I took four slow steps before being told to rest. But I was motivated to keep going and walked from my hospital bed to the door. About three meters. That was enough for one day. It fed my desire to ‘try again tomorrow”. And again the next day, and the next day.
Many people can relate to going for “one walk a day” throughout the pandemic. For me, my walk was a 4m stretch in the hospital hallway, and I looked forward to it every day.
At rehabilitation, I continued to work on my walking technique, balance, endurance, and awareness of my body in space. It took a lot of concentration and patience.
I approached learning to walk again like my elite training in gymnastics. I knew it would take structured sessions, turning up to training, a lot of repetition and minor improvements over time.
Two years later, walking has become easier, faster and automatic.
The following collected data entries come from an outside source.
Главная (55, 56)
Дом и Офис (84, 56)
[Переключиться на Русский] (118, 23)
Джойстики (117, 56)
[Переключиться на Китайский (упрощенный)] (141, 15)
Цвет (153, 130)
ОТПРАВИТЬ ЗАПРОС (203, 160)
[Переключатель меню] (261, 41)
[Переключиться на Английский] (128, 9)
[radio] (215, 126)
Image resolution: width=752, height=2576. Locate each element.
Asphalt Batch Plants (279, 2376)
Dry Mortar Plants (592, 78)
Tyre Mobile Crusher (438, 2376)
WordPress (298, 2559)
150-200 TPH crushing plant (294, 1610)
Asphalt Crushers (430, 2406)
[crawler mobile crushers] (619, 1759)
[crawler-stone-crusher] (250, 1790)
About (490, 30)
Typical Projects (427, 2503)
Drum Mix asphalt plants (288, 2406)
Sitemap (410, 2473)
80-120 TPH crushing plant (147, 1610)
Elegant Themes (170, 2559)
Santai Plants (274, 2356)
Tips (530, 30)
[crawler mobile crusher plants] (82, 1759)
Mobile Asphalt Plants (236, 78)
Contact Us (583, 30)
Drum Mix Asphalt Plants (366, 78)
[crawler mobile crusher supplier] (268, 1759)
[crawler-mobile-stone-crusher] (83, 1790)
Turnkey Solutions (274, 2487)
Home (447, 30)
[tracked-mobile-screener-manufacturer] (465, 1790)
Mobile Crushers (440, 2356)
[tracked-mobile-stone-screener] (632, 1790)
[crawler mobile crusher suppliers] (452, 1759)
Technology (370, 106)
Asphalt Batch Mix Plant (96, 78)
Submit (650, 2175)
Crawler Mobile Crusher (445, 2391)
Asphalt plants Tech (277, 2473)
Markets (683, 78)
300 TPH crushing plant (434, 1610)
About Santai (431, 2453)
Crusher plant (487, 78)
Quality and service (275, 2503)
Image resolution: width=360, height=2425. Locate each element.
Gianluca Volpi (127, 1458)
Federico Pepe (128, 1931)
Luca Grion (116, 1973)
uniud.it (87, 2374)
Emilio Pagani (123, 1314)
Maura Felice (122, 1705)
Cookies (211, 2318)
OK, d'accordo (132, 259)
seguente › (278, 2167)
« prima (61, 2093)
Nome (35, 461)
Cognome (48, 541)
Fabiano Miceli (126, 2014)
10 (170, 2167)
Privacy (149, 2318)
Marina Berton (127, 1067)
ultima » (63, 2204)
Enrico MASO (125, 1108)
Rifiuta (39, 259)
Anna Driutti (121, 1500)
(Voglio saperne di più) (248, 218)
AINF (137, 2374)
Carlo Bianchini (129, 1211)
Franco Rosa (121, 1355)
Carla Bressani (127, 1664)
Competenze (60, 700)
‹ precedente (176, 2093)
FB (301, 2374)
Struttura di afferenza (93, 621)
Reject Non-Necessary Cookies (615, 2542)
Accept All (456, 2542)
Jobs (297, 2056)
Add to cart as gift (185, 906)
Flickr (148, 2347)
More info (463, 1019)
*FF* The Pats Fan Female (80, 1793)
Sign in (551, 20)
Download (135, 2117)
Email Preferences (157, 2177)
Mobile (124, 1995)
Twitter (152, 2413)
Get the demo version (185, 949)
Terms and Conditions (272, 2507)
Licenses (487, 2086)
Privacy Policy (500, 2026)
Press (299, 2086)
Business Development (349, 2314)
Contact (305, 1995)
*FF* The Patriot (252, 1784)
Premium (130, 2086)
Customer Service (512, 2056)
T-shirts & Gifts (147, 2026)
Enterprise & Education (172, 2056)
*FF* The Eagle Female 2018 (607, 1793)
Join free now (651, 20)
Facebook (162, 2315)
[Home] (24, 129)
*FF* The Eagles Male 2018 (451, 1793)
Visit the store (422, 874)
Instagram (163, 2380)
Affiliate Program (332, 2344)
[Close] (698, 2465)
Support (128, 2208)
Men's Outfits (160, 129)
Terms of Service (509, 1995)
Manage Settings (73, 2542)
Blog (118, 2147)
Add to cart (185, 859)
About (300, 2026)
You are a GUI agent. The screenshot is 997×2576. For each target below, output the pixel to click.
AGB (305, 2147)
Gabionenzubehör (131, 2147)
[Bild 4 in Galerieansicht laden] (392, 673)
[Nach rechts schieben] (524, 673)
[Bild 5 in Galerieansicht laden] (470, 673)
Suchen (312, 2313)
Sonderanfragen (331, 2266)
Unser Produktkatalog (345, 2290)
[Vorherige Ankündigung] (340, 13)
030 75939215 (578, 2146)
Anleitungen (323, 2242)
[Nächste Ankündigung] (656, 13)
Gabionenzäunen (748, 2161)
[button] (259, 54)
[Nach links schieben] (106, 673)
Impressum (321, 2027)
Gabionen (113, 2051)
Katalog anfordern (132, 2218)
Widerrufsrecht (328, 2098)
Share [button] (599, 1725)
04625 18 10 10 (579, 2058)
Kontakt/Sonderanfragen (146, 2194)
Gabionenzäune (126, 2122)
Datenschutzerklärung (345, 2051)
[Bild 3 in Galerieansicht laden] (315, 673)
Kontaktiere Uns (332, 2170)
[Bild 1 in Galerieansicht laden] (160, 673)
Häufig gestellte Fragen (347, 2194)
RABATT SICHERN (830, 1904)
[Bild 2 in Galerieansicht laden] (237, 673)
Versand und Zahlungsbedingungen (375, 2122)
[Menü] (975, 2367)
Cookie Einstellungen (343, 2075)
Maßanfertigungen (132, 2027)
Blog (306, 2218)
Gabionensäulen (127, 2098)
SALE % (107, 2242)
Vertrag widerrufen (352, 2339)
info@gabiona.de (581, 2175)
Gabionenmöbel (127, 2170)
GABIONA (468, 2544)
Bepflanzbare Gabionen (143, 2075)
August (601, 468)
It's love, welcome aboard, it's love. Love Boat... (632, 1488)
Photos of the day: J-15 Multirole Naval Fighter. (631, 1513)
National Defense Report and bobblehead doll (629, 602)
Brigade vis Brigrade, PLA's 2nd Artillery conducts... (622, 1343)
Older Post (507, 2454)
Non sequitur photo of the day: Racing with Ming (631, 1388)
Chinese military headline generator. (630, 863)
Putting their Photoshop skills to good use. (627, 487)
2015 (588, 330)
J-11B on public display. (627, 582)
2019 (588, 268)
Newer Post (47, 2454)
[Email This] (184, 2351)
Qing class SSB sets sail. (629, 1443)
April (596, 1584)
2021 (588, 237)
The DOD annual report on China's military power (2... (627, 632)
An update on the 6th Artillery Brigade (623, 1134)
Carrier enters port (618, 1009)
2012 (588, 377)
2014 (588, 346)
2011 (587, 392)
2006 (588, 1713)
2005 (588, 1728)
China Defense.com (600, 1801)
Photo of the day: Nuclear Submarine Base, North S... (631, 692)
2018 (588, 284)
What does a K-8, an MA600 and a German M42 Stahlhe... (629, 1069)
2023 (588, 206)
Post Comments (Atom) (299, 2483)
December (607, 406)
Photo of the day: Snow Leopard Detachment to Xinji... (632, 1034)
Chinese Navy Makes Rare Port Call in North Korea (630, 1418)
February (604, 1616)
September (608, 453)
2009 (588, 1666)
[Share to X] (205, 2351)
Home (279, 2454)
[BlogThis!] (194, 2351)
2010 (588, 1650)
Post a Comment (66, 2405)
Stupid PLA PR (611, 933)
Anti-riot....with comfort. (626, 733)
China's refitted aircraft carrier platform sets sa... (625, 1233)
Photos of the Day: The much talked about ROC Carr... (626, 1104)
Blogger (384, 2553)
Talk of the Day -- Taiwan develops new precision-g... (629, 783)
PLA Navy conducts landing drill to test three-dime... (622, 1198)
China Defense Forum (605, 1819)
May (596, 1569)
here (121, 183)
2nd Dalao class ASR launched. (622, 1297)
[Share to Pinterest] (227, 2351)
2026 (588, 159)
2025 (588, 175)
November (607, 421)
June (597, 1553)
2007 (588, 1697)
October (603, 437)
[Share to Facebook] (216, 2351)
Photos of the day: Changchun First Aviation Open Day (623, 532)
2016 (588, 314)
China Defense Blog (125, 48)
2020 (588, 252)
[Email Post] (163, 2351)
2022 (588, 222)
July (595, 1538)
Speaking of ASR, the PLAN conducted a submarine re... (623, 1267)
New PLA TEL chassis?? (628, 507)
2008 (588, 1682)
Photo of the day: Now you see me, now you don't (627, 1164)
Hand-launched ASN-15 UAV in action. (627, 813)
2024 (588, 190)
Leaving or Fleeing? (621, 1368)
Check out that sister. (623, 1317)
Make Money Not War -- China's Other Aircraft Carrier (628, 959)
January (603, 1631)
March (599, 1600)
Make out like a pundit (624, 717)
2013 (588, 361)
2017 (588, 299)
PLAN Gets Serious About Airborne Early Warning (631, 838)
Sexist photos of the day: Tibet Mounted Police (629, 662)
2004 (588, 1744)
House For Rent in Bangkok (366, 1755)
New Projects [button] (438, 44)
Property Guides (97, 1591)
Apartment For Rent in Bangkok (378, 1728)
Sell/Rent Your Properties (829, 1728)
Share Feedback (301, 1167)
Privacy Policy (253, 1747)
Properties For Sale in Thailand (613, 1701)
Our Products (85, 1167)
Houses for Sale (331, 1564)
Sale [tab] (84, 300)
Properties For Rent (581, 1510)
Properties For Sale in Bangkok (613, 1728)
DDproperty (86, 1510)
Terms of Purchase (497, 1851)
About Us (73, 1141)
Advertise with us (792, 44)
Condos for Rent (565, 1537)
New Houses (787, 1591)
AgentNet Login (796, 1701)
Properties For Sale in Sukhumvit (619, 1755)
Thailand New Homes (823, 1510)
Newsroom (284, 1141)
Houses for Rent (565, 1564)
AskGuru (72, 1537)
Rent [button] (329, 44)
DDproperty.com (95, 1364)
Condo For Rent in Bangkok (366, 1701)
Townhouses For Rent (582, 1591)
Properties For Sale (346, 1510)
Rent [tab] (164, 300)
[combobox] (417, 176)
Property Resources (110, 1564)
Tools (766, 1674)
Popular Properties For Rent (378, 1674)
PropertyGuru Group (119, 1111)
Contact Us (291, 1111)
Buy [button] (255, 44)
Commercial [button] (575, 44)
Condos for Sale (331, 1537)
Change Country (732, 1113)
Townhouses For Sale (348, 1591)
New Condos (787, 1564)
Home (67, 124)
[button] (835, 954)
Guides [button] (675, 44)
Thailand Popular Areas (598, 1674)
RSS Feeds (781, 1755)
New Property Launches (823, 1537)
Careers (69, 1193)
I often still have to consciously think about my technique, especially lifting my toes, to avoid tripping over or swerving as I walk. It still happens, but I’m okay with it! It's all part of the journey.
Most of the time now, my disability isn’t visible. On hard days I need a walking stick; I may stumble and fall over. It differs day-to-day. But every day, I am consciously grateful to have regained this ability. I guess the saying “you don’t know what you’ve got until it’s gone” rings very true to me.
And while I’ve just written a whole piece about learning to walk again, it’s important to acknowledge the complexity of spinal cord injury. There is so much emphasis on learning to walk again from the public, which can be challenging for those who don’t have this function.